Omeljan Pritsak (7 April 1919 – May 29, 2006) was the first Mykhailo Hrushevsky Professor of Ukrainian History at Harvard University and the founder and first director (1973-1989) of the Harvard Ukrainian Research Institute.

Pritsak began his academic career at the University of Lviv in interwar Poland where he studied Middle Eastern languages under local orientalists and became associated with the Shevchenko Scientific Society and attended its seminar on Ukrainian history led by Ivan Krypiakevych. After the Soviet annexation of Galicia, he moved to Kyiv where he briefly studied with the premier Ukrainian orientalist, Ahatanhel Krymsky. During the war, Pritsak escaped to the west. He studied at the universities in Berlin and Göttingen, receiving a doctorate from the latter, before teaching at the University of Hamburg. In the 1960s, he moved to the United States, where he taught at the University of Washington for a while, before moving to Harvard at the invitation of the prominent linguist, Roman Jakobson, who was interested in proving the authenticity of the twelfth century "Song of Igor" through the use of oriental sources. At Harvard, he founded the Harvard Ukrainian Research Institute (1973), became the first Mykhailo Hrushevsky Professor of Ukrainian History (1975), and started the journal, Harvard Ukrainian Studies (1977ff.). In 1989, he retired from his Harvard professorship. After the emergence of an independent Ukraine in 1991, Pritsak returned to Kyiv where he founded the Oriental Institute of the National Academy of Sciences and the journal Skhidnyi svit (The Oriental World). He spent his final years back in the United States.

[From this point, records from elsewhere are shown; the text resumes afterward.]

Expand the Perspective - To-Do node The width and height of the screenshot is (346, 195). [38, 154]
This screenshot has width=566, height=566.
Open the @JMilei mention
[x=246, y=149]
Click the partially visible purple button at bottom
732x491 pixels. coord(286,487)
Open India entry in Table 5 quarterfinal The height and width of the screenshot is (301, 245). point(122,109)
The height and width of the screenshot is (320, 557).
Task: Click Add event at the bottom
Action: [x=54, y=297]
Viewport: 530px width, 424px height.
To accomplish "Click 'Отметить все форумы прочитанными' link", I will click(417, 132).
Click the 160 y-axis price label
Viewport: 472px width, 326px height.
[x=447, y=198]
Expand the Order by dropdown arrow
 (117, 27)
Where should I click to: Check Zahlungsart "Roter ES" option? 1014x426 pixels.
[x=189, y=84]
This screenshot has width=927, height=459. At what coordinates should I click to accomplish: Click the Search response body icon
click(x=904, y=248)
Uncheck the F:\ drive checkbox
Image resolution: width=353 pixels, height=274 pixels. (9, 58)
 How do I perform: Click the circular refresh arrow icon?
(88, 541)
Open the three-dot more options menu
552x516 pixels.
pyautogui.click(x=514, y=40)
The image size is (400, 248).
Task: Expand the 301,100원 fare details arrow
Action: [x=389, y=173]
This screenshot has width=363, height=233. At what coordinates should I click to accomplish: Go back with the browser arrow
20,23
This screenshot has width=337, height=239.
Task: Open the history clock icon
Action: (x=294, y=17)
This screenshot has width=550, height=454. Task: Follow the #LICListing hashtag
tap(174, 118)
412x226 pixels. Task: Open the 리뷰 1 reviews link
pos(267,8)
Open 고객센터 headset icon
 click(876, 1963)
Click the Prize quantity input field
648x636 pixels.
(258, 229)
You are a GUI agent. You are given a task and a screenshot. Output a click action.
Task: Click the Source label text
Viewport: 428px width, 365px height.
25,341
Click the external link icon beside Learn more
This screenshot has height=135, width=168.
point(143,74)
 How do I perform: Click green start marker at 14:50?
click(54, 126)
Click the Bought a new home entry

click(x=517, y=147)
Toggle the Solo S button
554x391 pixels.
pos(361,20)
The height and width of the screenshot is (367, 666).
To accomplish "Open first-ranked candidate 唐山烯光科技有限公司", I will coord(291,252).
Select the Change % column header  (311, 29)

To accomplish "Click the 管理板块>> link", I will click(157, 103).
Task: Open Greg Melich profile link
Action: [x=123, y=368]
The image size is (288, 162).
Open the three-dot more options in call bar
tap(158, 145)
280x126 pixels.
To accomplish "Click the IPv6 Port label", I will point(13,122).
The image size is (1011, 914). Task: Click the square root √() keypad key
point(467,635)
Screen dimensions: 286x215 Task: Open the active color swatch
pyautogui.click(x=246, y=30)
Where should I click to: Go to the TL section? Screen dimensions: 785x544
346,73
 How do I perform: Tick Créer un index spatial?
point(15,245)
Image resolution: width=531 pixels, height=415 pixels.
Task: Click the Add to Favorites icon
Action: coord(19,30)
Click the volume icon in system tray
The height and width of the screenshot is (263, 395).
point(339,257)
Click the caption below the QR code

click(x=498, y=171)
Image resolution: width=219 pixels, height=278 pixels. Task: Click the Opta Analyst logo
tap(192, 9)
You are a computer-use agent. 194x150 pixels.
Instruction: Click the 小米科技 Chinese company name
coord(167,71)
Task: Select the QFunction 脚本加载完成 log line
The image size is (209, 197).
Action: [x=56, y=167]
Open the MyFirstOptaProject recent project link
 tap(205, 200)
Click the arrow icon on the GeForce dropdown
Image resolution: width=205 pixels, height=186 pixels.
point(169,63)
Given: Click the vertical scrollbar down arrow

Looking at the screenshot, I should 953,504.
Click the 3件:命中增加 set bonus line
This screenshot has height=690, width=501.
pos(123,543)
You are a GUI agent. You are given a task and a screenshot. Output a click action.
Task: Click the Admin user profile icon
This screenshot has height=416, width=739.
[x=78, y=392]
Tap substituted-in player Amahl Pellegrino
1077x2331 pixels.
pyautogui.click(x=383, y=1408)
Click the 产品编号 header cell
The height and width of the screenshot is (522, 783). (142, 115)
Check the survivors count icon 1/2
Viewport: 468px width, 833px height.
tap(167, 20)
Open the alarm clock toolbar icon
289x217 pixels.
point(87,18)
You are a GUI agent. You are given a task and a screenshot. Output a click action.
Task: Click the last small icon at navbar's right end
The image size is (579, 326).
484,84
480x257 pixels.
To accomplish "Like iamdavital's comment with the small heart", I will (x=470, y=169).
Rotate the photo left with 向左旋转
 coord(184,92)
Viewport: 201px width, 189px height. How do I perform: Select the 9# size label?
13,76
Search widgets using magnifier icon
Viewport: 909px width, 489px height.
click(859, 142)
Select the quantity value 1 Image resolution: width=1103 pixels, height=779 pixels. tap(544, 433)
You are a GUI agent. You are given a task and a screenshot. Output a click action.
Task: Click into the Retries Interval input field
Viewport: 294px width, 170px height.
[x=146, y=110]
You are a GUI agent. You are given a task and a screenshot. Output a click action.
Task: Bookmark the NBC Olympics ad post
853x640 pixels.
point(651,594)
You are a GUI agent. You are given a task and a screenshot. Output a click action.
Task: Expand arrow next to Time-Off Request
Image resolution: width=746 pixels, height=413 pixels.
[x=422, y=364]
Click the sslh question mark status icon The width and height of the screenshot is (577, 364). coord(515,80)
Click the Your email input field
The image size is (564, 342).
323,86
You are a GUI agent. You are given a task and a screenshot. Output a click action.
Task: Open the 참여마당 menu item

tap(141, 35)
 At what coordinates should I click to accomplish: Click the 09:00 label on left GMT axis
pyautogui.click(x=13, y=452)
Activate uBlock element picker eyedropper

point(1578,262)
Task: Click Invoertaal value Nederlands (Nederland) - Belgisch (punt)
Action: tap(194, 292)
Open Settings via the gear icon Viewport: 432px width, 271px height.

Pritsak was a medievalist who specialized in the use of oriental, especially Turkic, sources for the history of Kyivan Rus', early modern Ukraine, and the European Steppe region. He was also a student of Old Norse and was familiar with Scandinavian sources for the history of Kyivan Rus'. His magnum opus, The Origin of Rus', only one volume of which has appeared in English (1981), inclines toward, but does not totally adopt, a Normanist interpretation of Rus' origins. He saw Kyivan Rus' as a multi-ethnic polity.

In addition to the early Rus', Pritsak's works have focused on Eurasian nomads and steppe empires such as those created by the Khazars, Pechenegs, and Kipchaks. However, he firmly rejected the "Eurasian" approach to Ukrainian and Russian history and would have nothing to do with its Russian nationalist postulates.

Unlike his predecessors Mykhailo Hrushevsky, Dmytro Doroshenko, and Ivan Krypiakevych, who wrote national histories or histories of the Ukrainian people, Pritsak followed the Ukrainian historian of Polish background, Viacheslav Lypynsky, in proposing the ideal of writing a "territorialist" history of Ukraine which would include the Polish, Turkic, and other peoples that have inhabited the country from ancient times. This idea was later taken up by his younger contemporary Paul Magocsi, who was for some time an associate of the Harvard Ukrainian Institute.

Pritsak was a political conservative and during his youth in eastern Galicia under the Polish Republic, and later also during the Cold War was a supporter of the conservative "Hetmanite" or monarchist movement among Ukrainians. This led him to criticize Hrushevsky's political radicalism and historical populism, although, ironically, he claimed that Hrushevsky's "school" of history was being continued at Harvard. Also during the Cold War, Pritsak became prominent in the movement towards Ukrainian-Jewish reconciliation.